◆ Input data
※ ※ ※

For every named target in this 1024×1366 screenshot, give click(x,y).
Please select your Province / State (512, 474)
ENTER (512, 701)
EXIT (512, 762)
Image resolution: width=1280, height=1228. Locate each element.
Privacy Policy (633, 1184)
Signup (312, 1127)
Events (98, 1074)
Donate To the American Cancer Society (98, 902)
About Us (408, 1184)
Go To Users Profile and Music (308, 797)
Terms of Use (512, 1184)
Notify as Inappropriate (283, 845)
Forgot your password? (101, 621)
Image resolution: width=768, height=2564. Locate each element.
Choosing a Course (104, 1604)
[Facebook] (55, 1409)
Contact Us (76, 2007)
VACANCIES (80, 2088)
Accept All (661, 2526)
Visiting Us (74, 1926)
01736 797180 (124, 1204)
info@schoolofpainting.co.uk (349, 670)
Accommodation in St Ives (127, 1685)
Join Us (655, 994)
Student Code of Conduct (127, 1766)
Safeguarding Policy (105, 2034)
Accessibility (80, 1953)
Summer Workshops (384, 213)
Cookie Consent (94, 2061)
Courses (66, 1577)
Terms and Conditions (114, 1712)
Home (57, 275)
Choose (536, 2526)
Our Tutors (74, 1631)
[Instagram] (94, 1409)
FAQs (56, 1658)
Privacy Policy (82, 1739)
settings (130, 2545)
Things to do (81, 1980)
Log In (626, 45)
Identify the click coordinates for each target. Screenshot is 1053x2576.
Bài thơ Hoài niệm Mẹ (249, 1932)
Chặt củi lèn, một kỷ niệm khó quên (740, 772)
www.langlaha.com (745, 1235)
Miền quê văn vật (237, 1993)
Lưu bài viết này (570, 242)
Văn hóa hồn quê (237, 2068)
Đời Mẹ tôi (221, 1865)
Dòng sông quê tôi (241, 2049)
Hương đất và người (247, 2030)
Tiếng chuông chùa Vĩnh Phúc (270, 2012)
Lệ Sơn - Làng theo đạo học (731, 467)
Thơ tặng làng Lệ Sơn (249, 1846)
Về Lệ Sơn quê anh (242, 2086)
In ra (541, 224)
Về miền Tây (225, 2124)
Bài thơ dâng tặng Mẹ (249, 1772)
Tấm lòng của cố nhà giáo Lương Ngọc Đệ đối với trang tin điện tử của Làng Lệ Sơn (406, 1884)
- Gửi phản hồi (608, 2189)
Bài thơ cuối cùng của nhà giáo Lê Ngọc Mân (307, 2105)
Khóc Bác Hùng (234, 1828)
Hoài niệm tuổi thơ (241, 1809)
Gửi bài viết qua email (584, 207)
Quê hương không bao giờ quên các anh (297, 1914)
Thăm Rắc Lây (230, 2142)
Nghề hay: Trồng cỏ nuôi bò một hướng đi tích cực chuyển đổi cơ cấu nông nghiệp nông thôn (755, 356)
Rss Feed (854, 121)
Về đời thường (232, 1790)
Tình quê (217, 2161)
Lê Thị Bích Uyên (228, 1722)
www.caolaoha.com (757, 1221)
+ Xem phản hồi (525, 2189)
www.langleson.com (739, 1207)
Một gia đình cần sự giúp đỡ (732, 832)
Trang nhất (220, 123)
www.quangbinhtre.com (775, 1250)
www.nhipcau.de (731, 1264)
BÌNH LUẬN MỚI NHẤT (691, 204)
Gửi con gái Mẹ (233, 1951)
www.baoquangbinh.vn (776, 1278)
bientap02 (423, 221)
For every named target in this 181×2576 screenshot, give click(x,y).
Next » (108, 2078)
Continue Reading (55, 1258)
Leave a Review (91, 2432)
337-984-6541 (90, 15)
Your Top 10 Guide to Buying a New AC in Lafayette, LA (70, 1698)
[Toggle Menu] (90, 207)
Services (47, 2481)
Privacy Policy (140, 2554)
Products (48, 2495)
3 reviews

※ ※ ※

◆ Work instructions
Look for the string "giáo" in the records, and copy every line where it is found.

◆ Result of the task
Tấm lòng của cố nhà giáo Lương Ngọc Đệ đối với trang tin điện tử của Làng Lệ Sơn (406, 1884)
Bài thơ cuối cùng của nhà giáo Lê Ngọc Mân (307, 2105)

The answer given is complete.